She Worked Hard for the Money

Shine, Donna, shine

I never watched the television series “Taxi” with much regularity, but I remember one scene between Louie De Palma (Danny DeVito) and Zena (Rhea Perlman). He was trying to break up with her for some reason. When she asked him why and whether there was another woman, he said yes.

“Donna Summer,” he said to raucous studio audience laughter. “She thought it was a black-white thing, but I told her I didn’t want her shaking it for any other guys.”

Really, I thought? White guys like Donna Summer, too? DeVito wasn’t exactly an Adonis, her equal in attractiveness, but who was? I wondered whether other guys outside the Black community admired this woman. It seemed perfectly logical to me that she would be admired. On TV, she seemed so tall, slim, with perfect complexion, long hair and shiny lips. She was glamorous, talented and world famous.

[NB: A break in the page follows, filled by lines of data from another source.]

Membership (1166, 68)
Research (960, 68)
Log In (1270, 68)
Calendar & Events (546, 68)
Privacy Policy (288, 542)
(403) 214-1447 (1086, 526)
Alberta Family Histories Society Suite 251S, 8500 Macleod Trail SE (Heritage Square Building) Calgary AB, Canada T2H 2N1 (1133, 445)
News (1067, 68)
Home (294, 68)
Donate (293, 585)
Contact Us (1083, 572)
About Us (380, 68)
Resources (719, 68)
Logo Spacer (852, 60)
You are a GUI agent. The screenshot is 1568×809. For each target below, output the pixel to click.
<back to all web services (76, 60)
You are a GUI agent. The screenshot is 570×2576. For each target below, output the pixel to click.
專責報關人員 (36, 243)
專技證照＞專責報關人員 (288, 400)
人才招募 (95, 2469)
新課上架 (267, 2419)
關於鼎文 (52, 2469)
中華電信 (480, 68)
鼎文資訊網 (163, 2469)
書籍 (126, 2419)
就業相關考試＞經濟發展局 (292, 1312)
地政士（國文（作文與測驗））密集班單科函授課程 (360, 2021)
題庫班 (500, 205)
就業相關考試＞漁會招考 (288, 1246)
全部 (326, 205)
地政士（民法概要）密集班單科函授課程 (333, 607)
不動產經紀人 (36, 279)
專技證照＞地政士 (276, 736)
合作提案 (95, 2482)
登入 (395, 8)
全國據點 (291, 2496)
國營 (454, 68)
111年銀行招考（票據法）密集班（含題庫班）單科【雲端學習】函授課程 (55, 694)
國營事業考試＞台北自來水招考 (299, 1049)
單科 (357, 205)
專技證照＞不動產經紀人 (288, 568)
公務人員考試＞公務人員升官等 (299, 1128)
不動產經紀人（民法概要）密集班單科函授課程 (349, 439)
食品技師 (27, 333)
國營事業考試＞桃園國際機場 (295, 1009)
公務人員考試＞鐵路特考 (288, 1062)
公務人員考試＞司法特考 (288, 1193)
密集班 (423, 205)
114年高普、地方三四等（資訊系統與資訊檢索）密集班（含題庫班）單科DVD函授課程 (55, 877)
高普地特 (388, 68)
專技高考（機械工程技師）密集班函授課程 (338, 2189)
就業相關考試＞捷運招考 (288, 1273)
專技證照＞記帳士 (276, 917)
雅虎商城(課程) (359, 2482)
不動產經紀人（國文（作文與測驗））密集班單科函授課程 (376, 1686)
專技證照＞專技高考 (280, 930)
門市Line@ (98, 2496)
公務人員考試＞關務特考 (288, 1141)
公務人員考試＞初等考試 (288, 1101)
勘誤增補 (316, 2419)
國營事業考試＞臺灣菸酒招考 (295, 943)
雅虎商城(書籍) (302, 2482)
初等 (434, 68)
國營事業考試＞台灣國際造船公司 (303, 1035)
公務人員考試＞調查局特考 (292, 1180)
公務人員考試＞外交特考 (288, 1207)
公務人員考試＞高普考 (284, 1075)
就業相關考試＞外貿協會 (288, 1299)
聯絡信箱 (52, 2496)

I didn’t go on a hunt for information about Donna Summer, but I eventually found out that it was more than her music that held crossover appeal. She married outside her race twice, and first did so in an era where the Black consciousness ethos was still pretty strong. Black power and Black beauty were still everything to us, so Donna Summer’s choices might have seemed out of step with that. But she gained a lot as a person and a professional from those experiences.

Her first husband was an Austrian actor named Helmuth Sommer, whom she married in 1973, after moving there. LaDonna Adrian Gaines married this guy, created a variation on his surname to come up with Donna Summer, moved to Munich for a while and eventually became fluent in German. They had a daughter named Mimi. That marriage ended and she eventually married a guy named Bruce Sudano, who would collaborate and produce a lot of her music, and they had two daughters, Brooklyn, an actress and Amanda.

I didn’t realize it when I was younger, but this was a daring path. But then again, maybe it was more natural. When you reach that level of professional success, racking up hit after hit after hit, double LP after double LP, single after single so much so that her ground-breaking style would inspire lots of artists and even help give rise to clubby music like techno, you run with a different crowd. You meet different men and are forced to have different experiences.

She was the first pop singer I became conscious of as girls in my generation began saving our coins and breaking away from their mothers during trips downtown to prowl musty independent music stores to buy her tapes. By the time I was 11 years old, when she released “She Works Hard for the Money,” in 1983, I thought this woman was terrific. Secretly, of course. It didn’t matter that merely listening to her ultra-racy “Love to Love You Baby,” would have gotten me into a world of trouble with my stern, austere single mother who was giving me a strict religious upbringing.

She was like the complete package to me. But I would never have the guts to try to sing her songs out loud in our house, or anyplace where other adults who knew my mother would hear me, and promptly rat me out. And I could never try to wear lipstick or put on anything that resembled those figure hugging outfits that she could rock any day of the week. And I initially resented the notion that my main claim to fame in life would be to marry outside my race, and to a white man.

Until the day I plugged a small boom box into an outlet in my room, I had to go into my mother’s pristine, well-appointed living room to listen to music. I didn’t get nearly enough of this beautiful, creative, ground-breaking mezzo-soprano who charmed all the guys and made girls like me want to emulate her. Later I would discover that she was raised on gospel music and came from a Christian home and reconnected with her faith in a powerful way as an adult. Parents really shouldn’t put too many restrictions on the music their kids listen to, because you never know what kinship, what healthy connections, could exist between the artist and that youngster.

Anyway, all I understood, in my locked-down way of living, was that she was special. And it’s really sad for her family that her warmth, hugs, faith and beauty, everything about her that enriched their lives, is now just memories.